Everyone keeps winning as management teams that are forward
thinking, aware of the economic imperatives brought about by resource
constraint, attract investment. Wealth creation from resource conservation - that’s
a very powerful self-reinforcing combination of two interests, a virtuous
circle that also makes a powerful story.
Aerospace and cars manufacturers, logistics suppliers and
cosmetics firms might not be the first place you’d expect to find
sustainability - perhaps because they don’t explicitly prioritise
sustainability as a key platform in their communications. Yet the numbers show
leviathans such as Boeing, BMW, UPS and L’Oreal are highly resource efficient
in their respective industries. Even Unilever recently announced it was
swapping the earnings rat race for sustainability.
Boeing, for instance, has maintained a forward thinking
approach to energy consumption for many years. The fact that it draws on both
historic and renewable energy sources and use internally created technology to
store and distribute this energy may not be immediately apparent. But energy
intensity measures constructed from corporate sustainability reports over
several years indicate high and rising relative resource efficiency.
Now here’s the rub. Markets tend to reward these companies,
not for their resource efficiency per se but for how their resource efficiency
translates into financial ratios that the market appreciates. The point is the
two powerful forces are brought together to be a force for good.

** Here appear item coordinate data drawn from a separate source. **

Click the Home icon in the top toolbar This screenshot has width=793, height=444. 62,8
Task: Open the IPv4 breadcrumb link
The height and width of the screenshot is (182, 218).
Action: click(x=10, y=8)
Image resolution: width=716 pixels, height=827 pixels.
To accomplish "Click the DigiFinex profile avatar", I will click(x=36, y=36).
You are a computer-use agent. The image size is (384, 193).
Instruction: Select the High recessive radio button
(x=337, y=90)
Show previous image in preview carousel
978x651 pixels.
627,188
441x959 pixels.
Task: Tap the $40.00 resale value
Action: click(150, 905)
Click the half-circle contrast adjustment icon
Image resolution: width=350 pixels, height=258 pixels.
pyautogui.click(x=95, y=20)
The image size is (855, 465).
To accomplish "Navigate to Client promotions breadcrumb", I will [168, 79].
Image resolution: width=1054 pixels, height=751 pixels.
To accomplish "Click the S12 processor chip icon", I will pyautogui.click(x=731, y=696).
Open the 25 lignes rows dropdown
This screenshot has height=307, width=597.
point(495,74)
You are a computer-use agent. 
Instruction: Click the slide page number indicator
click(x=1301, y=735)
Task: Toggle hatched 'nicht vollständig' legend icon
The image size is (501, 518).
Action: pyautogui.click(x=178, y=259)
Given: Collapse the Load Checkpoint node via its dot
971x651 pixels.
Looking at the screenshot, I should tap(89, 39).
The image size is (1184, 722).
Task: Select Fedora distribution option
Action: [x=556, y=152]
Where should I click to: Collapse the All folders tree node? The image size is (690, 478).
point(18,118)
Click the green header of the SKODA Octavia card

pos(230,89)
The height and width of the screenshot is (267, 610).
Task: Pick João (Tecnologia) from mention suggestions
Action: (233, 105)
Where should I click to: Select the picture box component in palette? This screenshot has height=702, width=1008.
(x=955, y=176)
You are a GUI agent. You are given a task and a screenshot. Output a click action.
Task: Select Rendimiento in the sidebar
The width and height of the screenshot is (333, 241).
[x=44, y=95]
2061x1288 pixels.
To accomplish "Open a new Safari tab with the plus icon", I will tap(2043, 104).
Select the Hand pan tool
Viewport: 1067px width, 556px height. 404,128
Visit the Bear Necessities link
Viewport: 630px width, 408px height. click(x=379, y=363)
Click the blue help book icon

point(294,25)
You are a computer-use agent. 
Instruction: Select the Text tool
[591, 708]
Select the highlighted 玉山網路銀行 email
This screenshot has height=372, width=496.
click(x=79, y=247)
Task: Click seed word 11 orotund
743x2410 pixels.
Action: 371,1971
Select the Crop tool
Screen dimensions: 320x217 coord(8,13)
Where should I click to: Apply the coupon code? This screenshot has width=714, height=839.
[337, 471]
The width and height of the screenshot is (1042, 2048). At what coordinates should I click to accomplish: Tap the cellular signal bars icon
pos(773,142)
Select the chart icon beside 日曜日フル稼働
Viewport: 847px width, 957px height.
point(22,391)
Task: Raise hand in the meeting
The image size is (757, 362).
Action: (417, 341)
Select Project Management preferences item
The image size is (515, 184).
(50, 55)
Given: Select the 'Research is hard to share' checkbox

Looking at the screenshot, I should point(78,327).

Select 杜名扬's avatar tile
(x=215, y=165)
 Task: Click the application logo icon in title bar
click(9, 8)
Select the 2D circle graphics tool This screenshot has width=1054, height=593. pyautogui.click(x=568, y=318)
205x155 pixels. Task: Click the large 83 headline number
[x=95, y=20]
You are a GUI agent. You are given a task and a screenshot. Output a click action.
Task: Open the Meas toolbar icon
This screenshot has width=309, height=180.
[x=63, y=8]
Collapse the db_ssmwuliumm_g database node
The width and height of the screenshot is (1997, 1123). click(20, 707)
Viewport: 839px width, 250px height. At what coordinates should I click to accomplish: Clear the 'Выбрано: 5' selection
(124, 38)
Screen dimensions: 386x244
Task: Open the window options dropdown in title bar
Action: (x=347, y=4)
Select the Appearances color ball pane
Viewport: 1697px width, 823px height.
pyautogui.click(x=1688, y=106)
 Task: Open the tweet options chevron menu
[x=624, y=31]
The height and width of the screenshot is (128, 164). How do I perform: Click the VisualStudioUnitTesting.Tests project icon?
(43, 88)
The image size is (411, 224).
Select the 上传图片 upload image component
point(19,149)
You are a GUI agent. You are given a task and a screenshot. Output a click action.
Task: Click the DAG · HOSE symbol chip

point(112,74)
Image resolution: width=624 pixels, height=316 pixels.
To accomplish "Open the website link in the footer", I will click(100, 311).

So, PR is playing its part in creating the conditions for
sustainability as well as the storytelling. Rather than greenwashing reality,
it is producing the figures that can take good intent to an objective,
pragmatic and measurable level and aligning communities of interest to make a
real difference and creating a virtuous circle of sustainability. In in that
respect PR, for once, is really walking the talk and that’s a truly good thing.